**Records for processing**
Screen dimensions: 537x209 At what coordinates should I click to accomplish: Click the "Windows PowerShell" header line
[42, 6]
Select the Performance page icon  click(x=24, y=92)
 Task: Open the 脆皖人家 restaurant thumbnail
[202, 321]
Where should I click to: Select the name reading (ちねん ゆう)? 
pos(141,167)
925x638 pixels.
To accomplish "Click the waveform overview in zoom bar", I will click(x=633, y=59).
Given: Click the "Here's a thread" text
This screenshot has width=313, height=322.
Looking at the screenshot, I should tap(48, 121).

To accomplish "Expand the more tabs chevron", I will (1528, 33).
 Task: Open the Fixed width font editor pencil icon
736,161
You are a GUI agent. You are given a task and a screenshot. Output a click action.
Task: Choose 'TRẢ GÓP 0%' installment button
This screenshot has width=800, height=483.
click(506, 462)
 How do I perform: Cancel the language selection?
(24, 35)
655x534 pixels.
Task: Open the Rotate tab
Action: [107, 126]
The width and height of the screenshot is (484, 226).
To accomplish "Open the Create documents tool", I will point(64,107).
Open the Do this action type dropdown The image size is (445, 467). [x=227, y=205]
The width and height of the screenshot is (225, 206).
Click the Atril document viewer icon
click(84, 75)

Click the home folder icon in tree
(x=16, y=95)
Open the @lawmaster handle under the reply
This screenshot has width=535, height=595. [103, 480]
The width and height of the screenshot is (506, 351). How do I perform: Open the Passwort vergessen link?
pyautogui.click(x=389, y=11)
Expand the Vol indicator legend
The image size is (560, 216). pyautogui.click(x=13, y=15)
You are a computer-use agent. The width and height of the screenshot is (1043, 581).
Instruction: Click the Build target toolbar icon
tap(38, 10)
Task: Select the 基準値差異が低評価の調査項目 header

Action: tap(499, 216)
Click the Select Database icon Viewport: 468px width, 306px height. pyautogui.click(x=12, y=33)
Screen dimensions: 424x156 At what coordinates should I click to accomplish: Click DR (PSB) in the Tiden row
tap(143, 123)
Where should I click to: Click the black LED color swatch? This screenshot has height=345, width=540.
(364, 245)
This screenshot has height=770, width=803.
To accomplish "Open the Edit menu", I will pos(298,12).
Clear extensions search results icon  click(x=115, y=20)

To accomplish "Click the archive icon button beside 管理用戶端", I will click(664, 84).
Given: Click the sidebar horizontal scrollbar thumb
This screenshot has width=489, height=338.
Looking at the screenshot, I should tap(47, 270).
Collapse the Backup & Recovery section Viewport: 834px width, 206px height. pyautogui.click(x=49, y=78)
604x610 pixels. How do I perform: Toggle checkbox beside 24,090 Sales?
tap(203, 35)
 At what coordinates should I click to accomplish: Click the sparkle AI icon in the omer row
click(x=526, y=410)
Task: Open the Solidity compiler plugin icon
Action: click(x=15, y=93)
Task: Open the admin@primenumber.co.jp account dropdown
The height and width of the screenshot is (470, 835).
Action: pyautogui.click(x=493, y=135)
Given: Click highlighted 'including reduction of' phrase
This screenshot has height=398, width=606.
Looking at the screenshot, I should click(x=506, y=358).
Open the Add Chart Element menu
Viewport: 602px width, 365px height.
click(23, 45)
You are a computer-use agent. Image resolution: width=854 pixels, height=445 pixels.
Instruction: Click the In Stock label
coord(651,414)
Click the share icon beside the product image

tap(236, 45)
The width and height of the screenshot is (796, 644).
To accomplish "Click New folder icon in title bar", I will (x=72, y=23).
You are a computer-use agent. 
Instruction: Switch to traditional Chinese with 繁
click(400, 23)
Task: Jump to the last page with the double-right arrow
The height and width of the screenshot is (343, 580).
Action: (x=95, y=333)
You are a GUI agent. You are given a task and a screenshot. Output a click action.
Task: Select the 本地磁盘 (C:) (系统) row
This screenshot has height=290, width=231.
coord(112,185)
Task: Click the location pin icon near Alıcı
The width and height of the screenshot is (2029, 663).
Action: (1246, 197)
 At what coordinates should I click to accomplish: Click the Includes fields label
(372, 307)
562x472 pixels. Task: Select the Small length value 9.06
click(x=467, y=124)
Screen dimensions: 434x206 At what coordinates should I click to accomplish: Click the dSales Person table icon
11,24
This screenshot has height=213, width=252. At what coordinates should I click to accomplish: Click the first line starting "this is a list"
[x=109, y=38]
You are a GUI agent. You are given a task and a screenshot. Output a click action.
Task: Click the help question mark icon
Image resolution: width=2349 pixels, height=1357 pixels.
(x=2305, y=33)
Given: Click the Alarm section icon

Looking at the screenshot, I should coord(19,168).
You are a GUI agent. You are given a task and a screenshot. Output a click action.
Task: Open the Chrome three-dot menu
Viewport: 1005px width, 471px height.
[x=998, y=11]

**Problem to solve**
All that should be written out is the stretch of lines above between the one holding "Task: Open the Fixed" and the one holding "The width and height of the screenshot is (225, 206).", inclusive, exactly as given.

**Solution for this exercise**
 Task: Open the Fixed width font editor pencil icon
736,161
You are a GUI agent. You are given a task and a screenshot. Output a click action.
Task: Choose 'TRẢ GÓP 0%' installment button
This screenshot has width=800, height=483.
click(506, 462)
 How do I perform: Cancel the language selection?
(24, 35)
655x534 pixels.
Task: Open the Rotate tab
Action: [107, 126]
The width and height of the screenshot is (484, 226).
To accomplish "Open the Create documents tool", I will point(64,107).
Open the Do this action type dropdown The image size is (445, 467). [x=227, y=205]
The width and height of the screenshot is (225, 206).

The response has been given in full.